The reason for this seems due to the fact that Houdini history has largely been written by English speakers, and the stories of his German exploits would found be in German newspapers. Sure, we have a passable amount of information that can be found in his English pitchbooks (the Cologne trials, Kleppini, etc.). But I'll bet my knackwurst there is so much more!

It now appears the train track escape may be one of those "lost" German stories. But at least we now know where to look. Houdini performed at the Central Theater in Dresden during the entire months of September 1900 and October 1903. So if there is any newspaper account of this escape, it would be during those times. Also, the Harold Kellock biography claims Houdini did his first bridge jump in Dresden. That's another one I’ve never been able to confirm because...the Germany problem.
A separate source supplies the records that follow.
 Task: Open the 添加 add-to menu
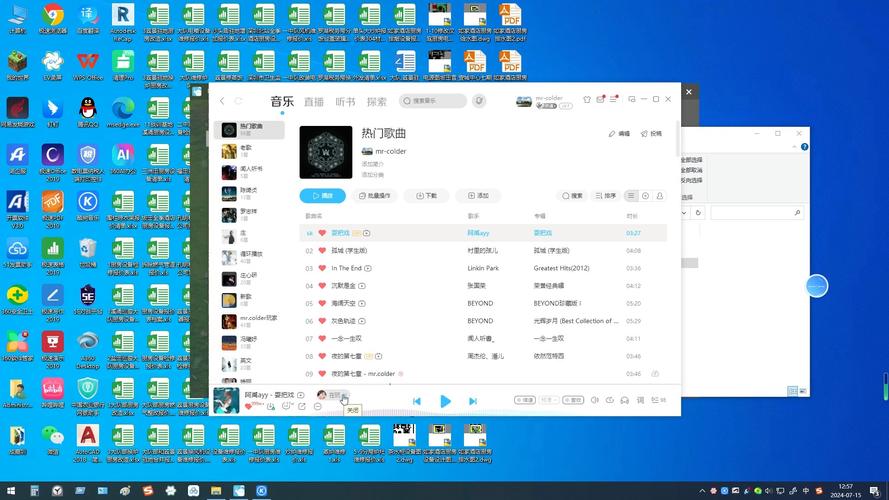[x=478, y=196]
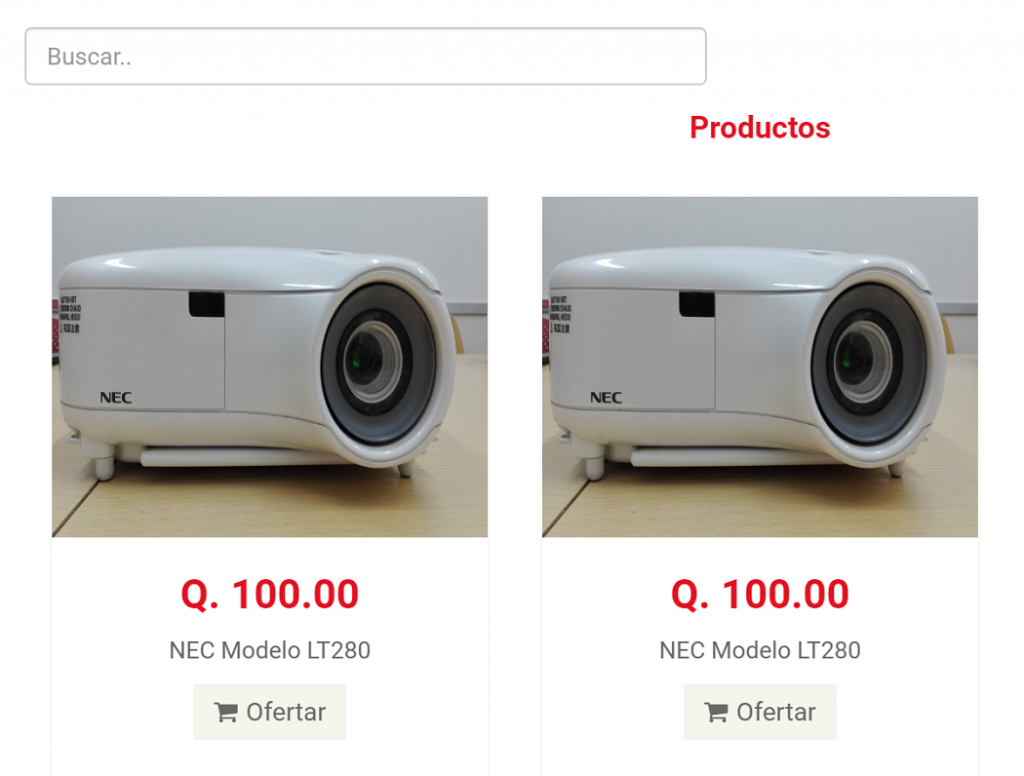Screen dimensions: 1024x776
Task: Click the black vent slot on left projector
Action: [206, 304]
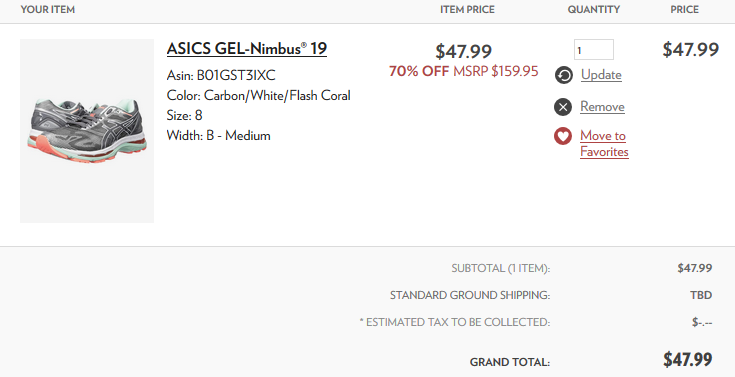Open the ASICS GEL-Nimbus 19 product link

point(247,49)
So here's a shout out to any German Houdini nuts who care to take up the challenge and uncover Houdini's adventures in Dresden. Not only might you find this train track escape, but you also may find his first bridge jump, and who knows what other untold stories!

Oh, we also have a Netherlands problem. But I guess we can tackle that another time.

Train track illustration from The Great Book of Magic by Wendy Rydell.

Wednesday, February 10, 2021

Watch clips from The Grim Game at

The TCM website has posted three clips from Houdini's The Grim Game along with the Robert Osbourne introduction to the 2015 airing. What makes these interesting they are from the second showing which used the alternate musical score by Steve Sterner.

Still hoping for a proper DVD release someday. If we have any entrepreneurs out there, you can enquire about the home video rights via Park Circus. I'd be happy to provide a commentary!


Tuesday, February 9, 2021

Did Houdini really almost drown in beer?

On February 9, 1911, Houdini was challenged by the Joshua Tetley & Son Brewing Company in Leeds to escape from his Milk Can filled with beer. This was the first of his popular "beer challenges." But the reason the Tetley challenge is so famous is not because it was first; it's because Houdini is reported to have failed. In Houdini His Life Story by Harold Kellock, it's said Houdini, a teetotaler, became "stupefied" by the beer fumes and passed out before he could free himself. Only the quick action of an assistant "who entered the cabinet and hauled him out" saved his life.

Tetley's is still around today and they've not forgotten this night. They even feature the following on their official website:

But there's a problem with all this. If Houdini really had such a dramatic on-stage failure during such a well-publicized challenge escape, one would think it would have been big news at the time. But I have yet to find any newspaper account of any accident or failure that night. Furthermore, in his book The Great Houdini: His British Tours, author Derek Tait reproduces an eyewitness account from audience member who says the escape went as planned.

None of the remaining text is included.